Monday, Nov. 20, 1950
Out of the Naphthalene
Muscovites may have been slightly surprised last week to see Marshal Semen Budenny canter across the cobbles of Red Square on a chestnut stallion. He took the place of honor on the 33rd anniversary celebration of the Bolshevik revolution.
Old (67) Cavalryman Budenny had been a hero of the civil war of 1918-21, but not much had been seen or heard of him since 1941 when the Nazis plowed through the armies under his command. Why had the Kremlin rulers decided to remove Budenny and his massive mustaches from naphthalene powder (Russian equivalent of mothballs)? Best guess: Budenny symbolized patriotism as distinguished from Communism, and the Kremlin was again whipping up the love of the fatherland which had so heroically stirred Russia in 1941-45. To the troops in Red Square Budenny roared:
"Vigilantly guard the peace, the borders of our country and the creative work of our people [against] . . . the bandit interventionists in Korea!" The evening before, in the Bolshoi Theater, a select audience of top-level comrades & commissars heard Politburocrat Nikolai Bulganin compare the war in Korea with the civil war in Russia when the Allies unsuccessfully intervened against the Bolsheviks.
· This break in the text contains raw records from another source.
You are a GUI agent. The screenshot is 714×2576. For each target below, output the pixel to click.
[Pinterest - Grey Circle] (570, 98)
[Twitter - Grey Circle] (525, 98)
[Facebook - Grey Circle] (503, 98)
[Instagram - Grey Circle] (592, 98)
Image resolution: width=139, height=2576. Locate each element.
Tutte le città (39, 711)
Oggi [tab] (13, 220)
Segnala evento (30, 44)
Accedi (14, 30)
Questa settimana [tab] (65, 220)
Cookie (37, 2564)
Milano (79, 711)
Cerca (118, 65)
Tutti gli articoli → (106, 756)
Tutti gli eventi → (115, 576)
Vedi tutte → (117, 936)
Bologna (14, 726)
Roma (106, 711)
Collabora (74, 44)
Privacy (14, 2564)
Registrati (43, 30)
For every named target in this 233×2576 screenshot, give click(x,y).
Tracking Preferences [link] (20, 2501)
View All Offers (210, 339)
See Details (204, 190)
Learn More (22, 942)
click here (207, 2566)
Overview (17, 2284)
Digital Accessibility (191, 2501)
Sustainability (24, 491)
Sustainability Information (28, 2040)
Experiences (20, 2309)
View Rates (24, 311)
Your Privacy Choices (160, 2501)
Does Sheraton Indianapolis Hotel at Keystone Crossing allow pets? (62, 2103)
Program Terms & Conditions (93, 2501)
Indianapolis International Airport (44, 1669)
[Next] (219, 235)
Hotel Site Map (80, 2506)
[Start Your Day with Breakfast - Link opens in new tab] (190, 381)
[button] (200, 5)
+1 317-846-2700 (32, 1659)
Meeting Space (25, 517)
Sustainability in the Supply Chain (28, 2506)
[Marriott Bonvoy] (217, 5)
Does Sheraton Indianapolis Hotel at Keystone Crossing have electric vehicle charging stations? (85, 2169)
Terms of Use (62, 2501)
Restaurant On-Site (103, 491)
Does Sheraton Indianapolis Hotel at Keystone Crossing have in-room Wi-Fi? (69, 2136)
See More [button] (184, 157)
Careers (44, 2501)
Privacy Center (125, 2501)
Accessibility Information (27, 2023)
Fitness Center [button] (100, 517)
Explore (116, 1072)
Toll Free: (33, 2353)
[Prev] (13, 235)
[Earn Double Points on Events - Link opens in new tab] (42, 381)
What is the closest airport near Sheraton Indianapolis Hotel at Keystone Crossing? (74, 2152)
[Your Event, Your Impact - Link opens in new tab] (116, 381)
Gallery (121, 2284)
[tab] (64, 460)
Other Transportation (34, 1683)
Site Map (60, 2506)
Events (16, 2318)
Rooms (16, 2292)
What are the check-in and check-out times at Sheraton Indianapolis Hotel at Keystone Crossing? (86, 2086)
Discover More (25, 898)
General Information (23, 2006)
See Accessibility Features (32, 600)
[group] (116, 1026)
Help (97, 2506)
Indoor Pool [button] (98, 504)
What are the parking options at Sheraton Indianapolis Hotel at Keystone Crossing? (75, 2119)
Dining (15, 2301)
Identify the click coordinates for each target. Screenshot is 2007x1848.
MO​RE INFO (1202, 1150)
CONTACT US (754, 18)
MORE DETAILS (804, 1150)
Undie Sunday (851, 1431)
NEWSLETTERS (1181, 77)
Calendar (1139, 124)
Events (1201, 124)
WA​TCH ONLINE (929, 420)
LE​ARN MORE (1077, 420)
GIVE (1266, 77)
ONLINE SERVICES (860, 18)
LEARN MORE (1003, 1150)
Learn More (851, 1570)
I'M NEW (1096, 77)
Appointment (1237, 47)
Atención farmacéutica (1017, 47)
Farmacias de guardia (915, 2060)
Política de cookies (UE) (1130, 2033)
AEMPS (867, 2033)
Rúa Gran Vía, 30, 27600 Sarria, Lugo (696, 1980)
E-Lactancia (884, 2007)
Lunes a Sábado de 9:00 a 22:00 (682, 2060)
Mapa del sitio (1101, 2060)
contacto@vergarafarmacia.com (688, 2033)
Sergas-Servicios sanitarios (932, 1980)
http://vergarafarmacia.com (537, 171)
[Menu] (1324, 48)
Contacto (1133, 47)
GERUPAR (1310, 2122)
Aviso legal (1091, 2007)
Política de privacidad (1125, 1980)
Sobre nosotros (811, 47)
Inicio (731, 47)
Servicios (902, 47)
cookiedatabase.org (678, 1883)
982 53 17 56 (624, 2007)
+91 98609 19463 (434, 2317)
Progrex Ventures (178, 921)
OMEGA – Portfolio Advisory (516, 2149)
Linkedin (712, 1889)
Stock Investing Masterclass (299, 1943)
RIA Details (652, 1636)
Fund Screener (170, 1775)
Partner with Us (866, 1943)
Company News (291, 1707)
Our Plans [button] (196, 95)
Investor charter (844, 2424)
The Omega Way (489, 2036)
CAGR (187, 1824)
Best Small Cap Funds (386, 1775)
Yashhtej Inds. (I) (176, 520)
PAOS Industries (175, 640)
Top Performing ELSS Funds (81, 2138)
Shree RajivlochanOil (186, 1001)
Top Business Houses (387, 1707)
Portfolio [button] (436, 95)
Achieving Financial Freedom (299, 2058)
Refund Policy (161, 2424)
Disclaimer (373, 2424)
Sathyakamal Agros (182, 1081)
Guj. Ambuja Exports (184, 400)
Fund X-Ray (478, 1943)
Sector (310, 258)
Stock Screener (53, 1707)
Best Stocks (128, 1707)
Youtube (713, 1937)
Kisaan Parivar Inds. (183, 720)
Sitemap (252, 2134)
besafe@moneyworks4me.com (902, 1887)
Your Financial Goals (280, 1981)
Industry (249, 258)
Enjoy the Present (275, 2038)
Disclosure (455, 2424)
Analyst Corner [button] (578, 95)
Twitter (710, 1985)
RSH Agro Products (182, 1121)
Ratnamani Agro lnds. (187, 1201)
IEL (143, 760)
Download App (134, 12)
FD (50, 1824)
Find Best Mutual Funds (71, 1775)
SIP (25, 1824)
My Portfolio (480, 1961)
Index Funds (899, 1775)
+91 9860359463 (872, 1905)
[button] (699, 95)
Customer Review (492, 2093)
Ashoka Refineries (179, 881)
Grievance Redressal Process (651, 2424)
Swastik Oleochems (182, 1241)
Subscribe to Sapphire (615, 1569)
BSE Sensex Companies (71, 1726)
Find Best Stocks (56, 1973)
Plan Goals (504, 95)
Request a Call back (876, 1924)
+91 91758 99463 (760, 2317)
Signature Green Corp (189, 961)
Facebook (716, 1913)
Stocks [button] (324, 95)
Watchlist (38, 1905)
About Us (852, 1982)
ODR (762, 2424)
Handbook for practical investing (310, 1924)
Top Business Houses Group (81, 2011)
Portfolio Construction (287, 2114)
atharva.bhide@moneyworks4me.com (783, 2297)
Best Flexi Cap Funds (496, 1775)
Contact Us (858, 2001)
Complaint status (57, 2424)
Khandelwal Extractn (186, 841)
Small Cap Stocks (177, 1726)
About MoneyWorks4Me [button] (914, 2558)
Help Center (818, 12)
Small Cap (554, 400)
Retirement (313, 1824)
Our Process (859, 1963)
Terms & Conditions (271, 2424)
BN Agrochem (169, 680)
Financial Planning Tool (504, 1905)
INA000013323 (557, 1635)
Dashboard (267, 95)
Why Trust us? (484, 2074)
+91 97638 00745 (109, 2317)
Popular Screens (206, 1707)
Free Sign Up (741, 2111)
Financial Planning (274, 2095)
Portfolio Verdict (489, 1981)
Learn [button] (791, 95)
Accusing the U.S. of instigating World War III with the aim of destroying the Soviet Union, Bulganin keynoted: "The Soviet people are able to defend . . . their homeland . . . with guns in hand."
To point up the shift in the propaganda line, three top Kremlinites who are known more as Communists than as Russians absented themselves from the ceremonies. The absent: Stalin, Malenkov and Beria.